OSTRACISMO
. Sorta di bando che poteva essere inflitto non più di una volta all'anno, in Atene e nelle città che ne imitavano le istituzioni, al cittadino ritenuto più pericoloso alla compagine dello stato. Prende il nome dal fatto che nell'assemblea popolare ciascuno votava scrivendo il nome del concittadino inviso sopra uno di quei frammenti di terracotta che portavano il nome di ὄστρακα (v. ostraca). Non è una condanna all'esilio (ϕυγή), anzi neppure una pena, ma piuttosto una misura di polizia; tant'è che l'ostracizzato conservava i beni e continuava ad essere protetto dalle leggi patrie: solo doveva restar fuori del territorio della città, anzi (in qualche periodo) ad una certa distanza dalla frontiera, per un tempo che fu, almeno in origine, di 10 anni; accadeva però spesse volte che, mutando le passioni popolari, gli uomini messi al bando venivano anzitempo richiamati e onorati.
La legge istitutiva dell'ostracismo è riferita da Aristotele e da altri antichi alla riforma democratica di Clistene (510 a. C.); ma, poiché è certo che nessuna applicazione se ne ebbe prima del 487, non è improbabile che sia nel vero qualche autore isolato che afferma introdotto l'ostracismo nel 488. Il fine dichiarato era di colpire quelle aspirazioni alla tirannide che, chiaramente avvertite dal popolo, non si erano peraltro estrinsecate in azioni punibili come delitti: il primo a subire l'ostracismo fu perciò Ipparco, della famiglia dei Pisistratidi. Ma la grande famiglia degli Alcmeonidi, che aveva così voluto assicurarsi la prevalenza nella repubblica, ne sofferse subito le conseguenze con l'ostracismo dei suoi membri più autorevoli; e in seguito questo modo relativamente agevole di sbarazzarsi dei competitori fu largamente usato dai capiparte. L'ultimo caso noto è del 417; in seguito la vecchia legge rimase solo come una minaccia.

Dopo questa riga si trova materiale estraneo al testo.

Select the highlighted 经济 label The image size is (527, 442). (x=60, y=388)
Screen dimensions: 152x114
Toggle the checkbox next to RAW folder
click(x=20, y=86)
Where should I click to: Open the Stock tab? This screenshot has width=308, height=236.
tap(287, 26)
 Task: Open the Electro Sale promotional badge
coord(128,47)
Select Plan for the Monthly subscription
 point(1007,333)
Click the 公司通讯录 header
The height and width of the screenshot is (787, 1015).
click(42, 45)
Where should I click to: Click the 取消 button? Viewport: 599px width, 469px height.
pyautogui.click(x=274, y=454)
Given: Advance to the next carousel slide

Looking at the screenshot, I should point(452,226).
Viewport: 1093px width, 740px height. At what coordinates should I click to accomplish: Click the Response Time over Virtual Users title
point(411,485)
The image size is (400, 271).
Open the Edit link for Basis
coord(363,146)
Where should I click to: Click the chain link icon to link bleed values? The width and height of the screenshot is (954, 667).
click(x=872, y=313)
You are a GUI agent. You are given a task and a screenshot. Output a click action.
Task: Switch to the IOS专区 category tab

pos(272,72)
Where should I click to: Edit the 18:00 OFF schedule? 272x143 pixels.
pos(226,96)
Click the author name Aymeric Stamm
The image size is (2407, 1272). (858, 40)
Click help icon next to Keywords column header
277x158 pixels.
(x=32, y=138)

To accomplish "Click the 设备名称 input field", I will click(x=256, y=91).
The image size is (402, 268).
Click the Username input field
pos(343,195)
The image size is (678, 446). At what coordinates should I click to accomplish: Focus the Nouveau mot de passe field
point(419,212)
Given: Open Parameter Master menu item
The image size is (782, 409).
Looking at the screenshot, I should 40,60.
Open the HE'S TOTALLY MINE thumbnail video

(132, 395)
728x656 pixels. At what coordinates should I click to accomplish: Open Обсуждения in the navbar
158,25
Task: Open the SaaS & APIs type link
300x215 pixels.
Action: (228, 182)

Come è noto, l'anno ufficiale degli Ateniesi era diviso in dieci pritanie: nella sesta secondo Aristotele, nell'ottava secondo Filocoro, i pritani interrogavano preventivamente il popolo circa l'opportunità di procedere a una votazione di ostracismo, detta ostracoforia. Nel caso di voto affermativo, si fissava un'apposita riunione dell'assemblea. Per l'occasione, l'agorà era circondata da un recinto, interrotto da dieci porte attraverso le quali passavano i cittadini delle dieci tribù, ciascuno tenendo in mano il suo ὄστρακον rovesciato; su esso aveva scritto in precedenza il nome, il patronimico, eventualmente anche il demo di colui che riteneva meritevole di ostracismo. I nove arconti, che presiedevano l'adunanza, procedevano allo scrutinio: se un cittadino risultava designato, aveva dieci giorni di tempo per lasciar la città. Ma la votazione non era valida se non vi avessero partecipato 6000 votanti (secondo altri, la cui opinione è da scartare, se non si erano raccolti almeno 6000 voti su un nome).
L'ostracismo fu imitato in Argo, Mileta, Megara; lo si trova anche a Siracusa, dove era detto petalismo (πεταλισμός) per essere scritti i voti su foglie di fico.
Bibl.: K. J. Beloch, Griechische Geschichte, 2ª ed., I, ii; Berlino 1926, p. 332 segg.; II, i, ivi 1927, p. 29 segg.; B. Busolt, Griechische Staatskunde, 3ª ed., II, Monaco 1926, p. 884 segg.; J. Carcopino, Histoire de l'ostracisme athénien, Parigi 1909; K. Lugehil, Über das Wesen und die historische Bedeutung des Ostrakismos in Athen, in Jahrb. f. klass. Philologie, Suppl. vol. IV (1861), p. 117 segg.; A. Martin, Ostrakismos, in Daremberg e Saglio, Dict. des antiq. grecques et rom., IV, i, p. 259 segg.; I. M. J. Valeton, De ostracismo, in Mnemosyne, XV-XVI (1887-88); U. Kahrestedt, Staatsgebiet und Staatsangehörige in Athen, Stoccarda 1934, p. 123 segg.